EXERCISE DESCRIPTION — From the first line to the last, return the data exactly, with no pictures.

Stored items from a collection
:::

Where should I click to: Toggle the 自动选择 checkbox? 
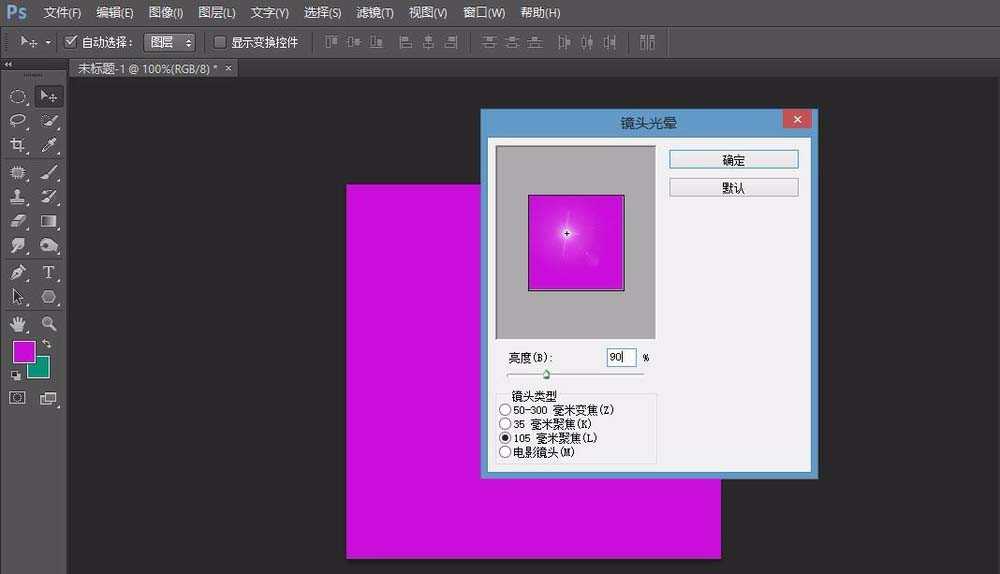[71, 43]
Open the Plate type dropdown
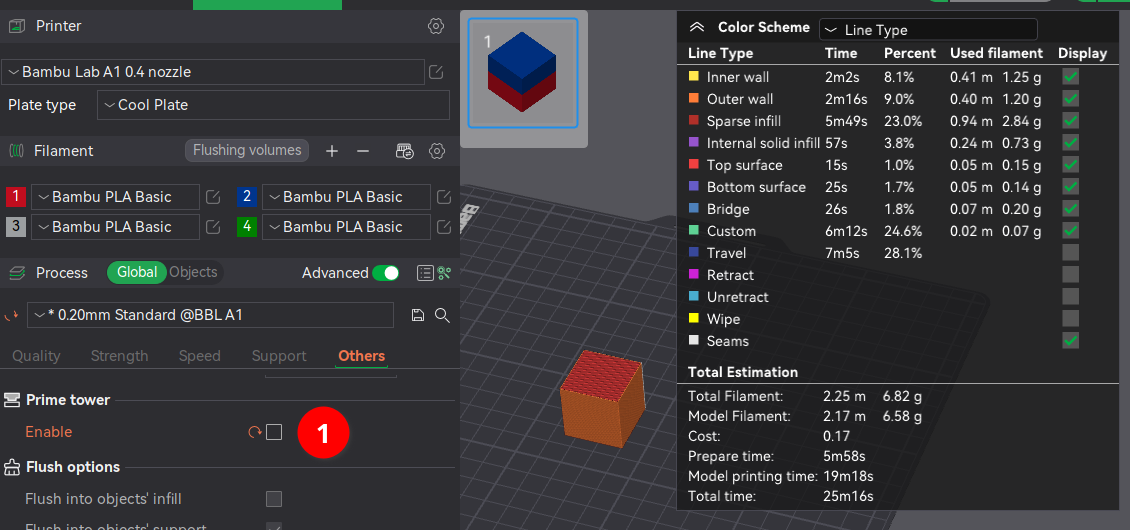The height and width of the screenshot is (530, 1130). (x=273, y=105)
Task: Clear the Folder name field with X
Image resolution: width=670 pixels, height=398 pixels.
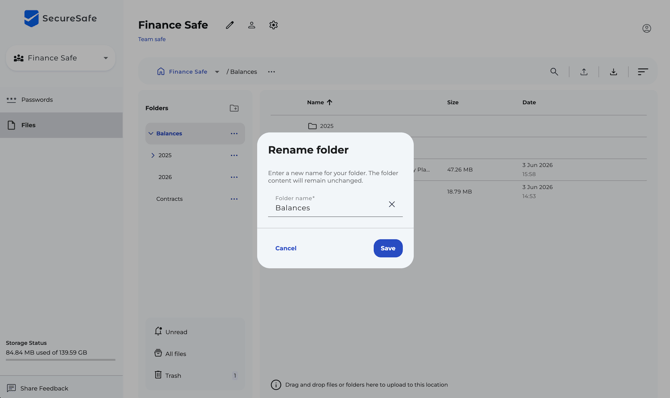Action: tap(391, 204)
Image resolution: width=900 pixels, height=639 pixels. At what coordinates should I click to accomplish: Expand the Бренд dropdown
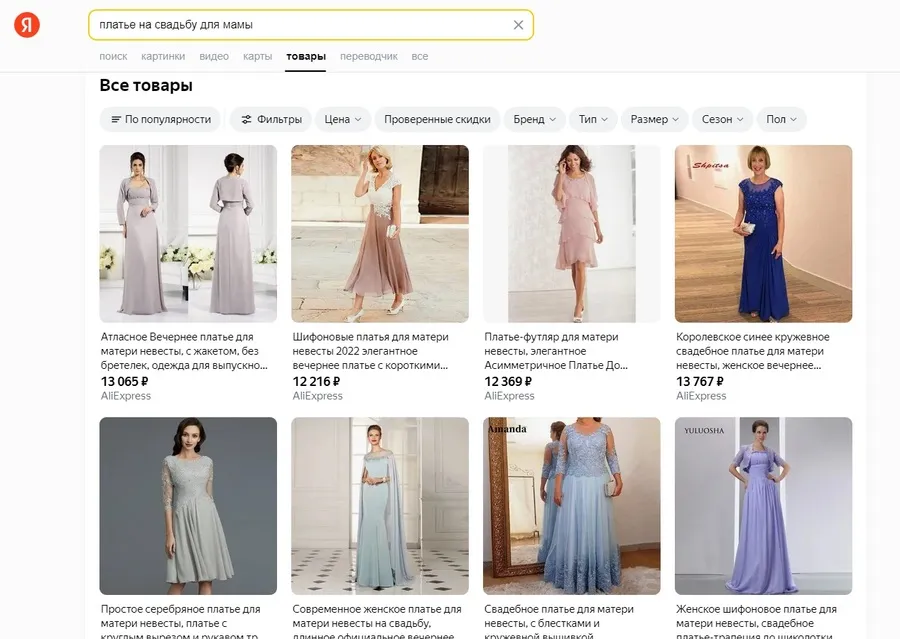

:::

REPLY —
Where should I click to: Toggle the 自动选择 checkbox? 
[71, 43]
Open the Plate type dropdown
The height and width of the screenshot is (530, 1130). (x=273, y=105)
Task: Clear the Folder name field with X
Image resolution: width=670 pixels, height=398 pixels.
Action: tap(391, 204)
Image resolution: width=900 pixels, height=639 pixels. At what coordinates should I click to accomplish: Expand the Бренд dropdown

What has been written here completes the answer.